Update the lines below so that every instance of "How do I perform" reads "How do I complete", and leave all other text unchanged.

-- Start MATERIAL PROVIDED --

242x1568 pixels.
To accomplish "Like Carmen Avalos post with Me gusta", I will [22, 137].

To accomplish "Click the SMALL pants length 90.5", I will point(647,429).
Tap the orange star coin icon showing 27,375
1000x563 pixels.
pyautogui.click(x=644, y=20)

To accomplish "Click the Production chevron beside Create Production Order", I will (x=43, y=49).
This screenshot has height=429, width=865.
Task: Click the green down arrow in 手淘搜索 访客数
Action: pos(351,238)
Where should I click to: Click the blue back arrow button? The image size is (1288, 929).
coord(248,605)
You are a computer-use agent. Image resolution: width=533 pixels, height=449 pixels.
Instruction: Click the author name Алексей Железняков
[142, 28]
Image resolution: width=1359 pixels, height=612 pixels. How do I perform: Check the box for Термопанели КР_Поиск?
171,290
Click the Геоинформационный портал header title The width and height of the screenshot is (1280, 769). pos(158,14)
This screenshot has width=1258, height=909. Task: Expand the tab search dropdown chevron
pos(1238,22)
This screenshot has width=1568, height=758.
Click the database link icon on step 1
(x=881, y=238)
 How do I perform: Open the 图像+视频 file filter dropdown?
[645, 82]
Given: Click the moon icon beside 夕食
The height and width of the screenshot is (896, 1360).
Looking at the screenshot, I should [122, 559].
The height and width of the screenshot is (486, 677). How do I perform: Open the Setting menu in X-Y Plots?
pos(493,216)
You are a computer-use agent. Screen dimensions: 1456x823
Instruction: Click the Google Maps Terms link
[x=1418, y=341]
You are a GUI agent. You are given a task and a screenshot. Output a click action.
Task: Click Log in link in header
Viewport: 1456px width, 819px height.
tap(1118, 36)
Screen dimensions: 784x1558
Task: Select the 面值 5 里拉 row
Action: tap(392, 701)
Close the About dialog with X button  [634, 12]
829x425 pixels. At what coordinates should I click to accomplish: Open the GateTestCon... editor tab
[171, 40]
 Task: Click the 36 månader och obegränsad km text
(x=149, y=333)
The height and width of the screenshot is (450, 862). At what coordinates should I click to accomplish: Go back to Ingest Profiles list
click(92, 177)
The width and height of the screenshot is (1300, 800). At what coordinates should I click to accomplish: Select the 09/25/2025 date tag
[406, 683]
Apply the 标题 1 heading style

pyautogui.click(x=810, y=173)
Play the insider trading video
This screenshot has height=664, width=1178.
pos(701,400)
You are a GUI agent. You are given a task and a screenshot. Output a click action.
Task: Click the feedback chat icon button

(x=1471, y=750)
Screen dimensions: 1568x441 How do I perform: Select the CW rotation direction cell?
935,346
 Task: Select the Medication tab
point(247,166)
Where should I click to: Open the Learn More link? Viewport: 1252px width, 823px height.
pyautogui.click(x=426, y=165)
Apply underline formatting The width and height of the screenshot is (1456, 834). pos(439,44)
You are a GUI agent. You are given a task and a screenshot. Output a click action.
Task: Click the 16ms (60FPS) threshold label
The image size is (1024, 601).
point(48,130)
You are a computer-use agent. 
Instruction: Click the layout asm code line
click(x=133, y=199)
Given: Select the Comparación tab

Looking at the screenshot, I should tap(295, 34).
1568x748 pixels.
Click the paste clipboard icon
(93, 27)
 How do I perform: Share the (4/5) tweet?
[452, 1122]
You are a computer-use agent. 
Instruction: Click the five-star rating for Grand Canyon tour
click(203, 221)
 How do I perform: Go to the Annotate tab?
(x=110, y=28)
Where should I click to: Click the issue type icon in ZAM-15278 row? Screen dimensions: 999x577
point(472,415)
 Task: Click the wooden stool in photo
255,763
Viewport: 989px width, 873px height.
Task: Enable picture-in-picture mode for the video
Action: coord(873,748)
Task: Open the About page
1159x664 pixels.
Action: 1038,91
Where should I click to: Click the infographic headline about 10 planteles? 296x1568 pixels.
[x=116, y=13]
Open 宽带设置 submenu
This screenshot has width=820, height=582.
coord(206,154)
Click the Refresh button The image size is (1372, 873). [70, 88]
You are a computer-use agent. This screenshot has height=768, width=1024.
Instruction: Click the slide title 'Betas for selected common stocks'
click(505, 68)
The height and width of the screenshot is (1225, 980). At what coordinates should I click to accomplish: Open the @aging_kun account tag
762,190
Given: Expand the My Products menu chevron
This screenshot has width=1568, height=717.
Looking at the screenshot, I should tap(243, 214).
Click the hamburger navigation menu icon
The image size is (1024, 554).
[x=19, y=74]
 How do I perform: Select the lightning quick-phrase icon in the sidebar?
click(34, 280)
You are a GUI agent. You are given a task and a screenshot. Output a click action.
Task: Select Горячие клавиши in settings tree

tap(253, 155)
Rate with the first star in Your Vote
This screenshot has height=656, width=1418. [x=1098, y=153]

-- End MATERIAL PROVIDED --

RESULT BELOW:
242x1568 pixels.
To accomplish "Like Carmen Avalos post with Me gusta", I will [22, 137].

To accomplish "Click the SMALL pants length 90.5", I will point(647,429).
Tap the orange star coin icon showing 27,375
1000x563 pixels.
pyautogui.click(x=644, y=20)

To accomplish "Click the Production chevron beside Create Production Order", I will (x=43, y=49).
This screenshot has height=429, width=865.
Task: Click the green down arrow in 手淘搜索 访客数
Action: pos(351,238)
Where should I click to: Click the blue back arrow button? The image size is (1288, 929).
coord(248,605)
You are a computer-use agent. Image resolution: width=533 pixels, height=449 pixels.
Instruction: Click the author name Алексей Железняков
[142, 28]
Image resolution: width=1359 pixels, height=612 pixels. How do I complete: Check the box for Термопанели КР_Поиск?
171,290
Click the Геоинформационный портал header title The width and height of the screenshot is (1280, 769). pos(158,14)
This screenshot has width=1258, height=909. Task: Expand the tab search dropdown chevron
pos(1238,22)
This screenshot has width=1568, height=758.
Click the database link icon on step 1
(x=881, y=238)
 How do I complete: Open the 图像+视频 file filter dropdown?
[645, 82]
Given: Click the moon icon beside 夕食
The height and width of the screenshot is (896, 1360).
Looking at the screenshot, I should [122, 559].
The height and width of the screenshot is (486, 677). How do I complete: Open the Setting menu in X-Y Plots?
pos(493,216)
You are a computer-use agent. Screen dimensions: 1456x823
Instruction: Click the Google Maps Terms link
[x=1418, y=341]
You are a GUI agent. You are given a task and a screenshot. Output a click action.
Task: Click Log in link in header
Viewport: 1456px width, 819px height.
tap(1118, 36)
Screen dimensions: 784x1558
Task: Select the 面值 5 里拉 row
Action: tap(392, 701)
Close the About dialog with X button  [634, 12]
829x425 pixels. At what coordinates should I click to accomplish: Open the GateTestCon... editor tab
[171, 40]
 Task: Click the 36 månader och obegränsad km text
(x=149, y=333)
The height and width of the screenshot is (450, 862). At what coordinates should I click to accomplish: Go back to Ingest Profiles list
click(92, 177)
The width and height of the screenshot is (1300, 800). At what coordinates should I click to accomplish: Select the 09/25/2025 date tag
[406, 683]
Apply the 标题 1 heading style

pyautogui.click(x=810, y=173)
Play the insider trading video
This screenshot has height=664, width=1178.
pos(701,400)
You are a GUI agent. You are given a task and a screenshot. Output a click action.
Task: Click the feedback chat icon button

(x=1471, y=750)
Screen dimensions: 1568x441 How do I complete: Select the CW rotation direction cell?
935,346
 Task: Select the Medication tab
point(247,166)
Where should I click to: Open the Learn More link? Viewport: 1252px width, 823px height.
pyautogui.click(x=426, y=165)
Apply underline formatting The width and height of the screenshot is (1456, 834). pos(439,44)
You are a GUI agent. You are given a task and a screenshot. Output a click action.
Task: Click the 16ms (60FPS) threshold label
The image size is (1024, 601).
point(48,130)
You are a computer-use agent. 
Instruction: Click the layout asm code line
click(x=133, y=199)
Given: Select the Comparación tab

Looking at the screenshot, I should tap(295, 34).
1568x748 pixels.
Click the paste clipboard icon
(93, 27)
 How do I complete: Share the (4/5) tweet?
[452, 1122]
You are a computer-use agent. 
Instruction: Click the five-star rating for Grand Canyon tour
click(203, 221)
 How do I complete: Go to the Annotate tab?
(x=110, y=28)
Where should I click to: Click the issue type icon in ZAM-15278 row? Screen dimensions: 999x577
point(472,415)
 Task: Click the wooden stool in photo
255,763
Viewport: 989px width, 873px height.
Task: Enable picture-in-picture mode for the video
Action: coord(873,748)
Task: Open the About page
1159x664 pixels.
Action: 1038,91
Where should I click to: Click the infographic headline about 10 planteles? 296x1568 pixels.
[x=116, y=13]
Open 宽带设置 submenu
This screenshot has width=820, height=582.
coord(206,154)
Click the Refresh button The image size is (1372, 873). [70, 88]
You are a computer-use agent. This screenshot has height=768, width=1024.
Instruction: Click the slide title 'Betas for selected common stocks'
click(505, 68)
The height and width of the screenshot is (1225, 980). At what coordinates should I click to accomplish: Open the @aging_kun account tag
762,190
Given: Expand the My Products menu chevron
This screenshot has width=1568, height=717.
Looking at the screenshot, I should tap(243, 214).
Click the hamburger navigation menu icon
The image size is (1024, 554).
[x=19, y=74]
 How do I complete: Select the lightning quick-phrase icon in the sidebar?
click(34, 280)
You are a GUI agent. You are given a task and a screenshot. Output a click action.
Task: Select Горячие клавиши in settings tree

tap(253, 155)
Rate with the first star in Your Vote
This screenshot has height=656, width=1418. [x=1098, y=153]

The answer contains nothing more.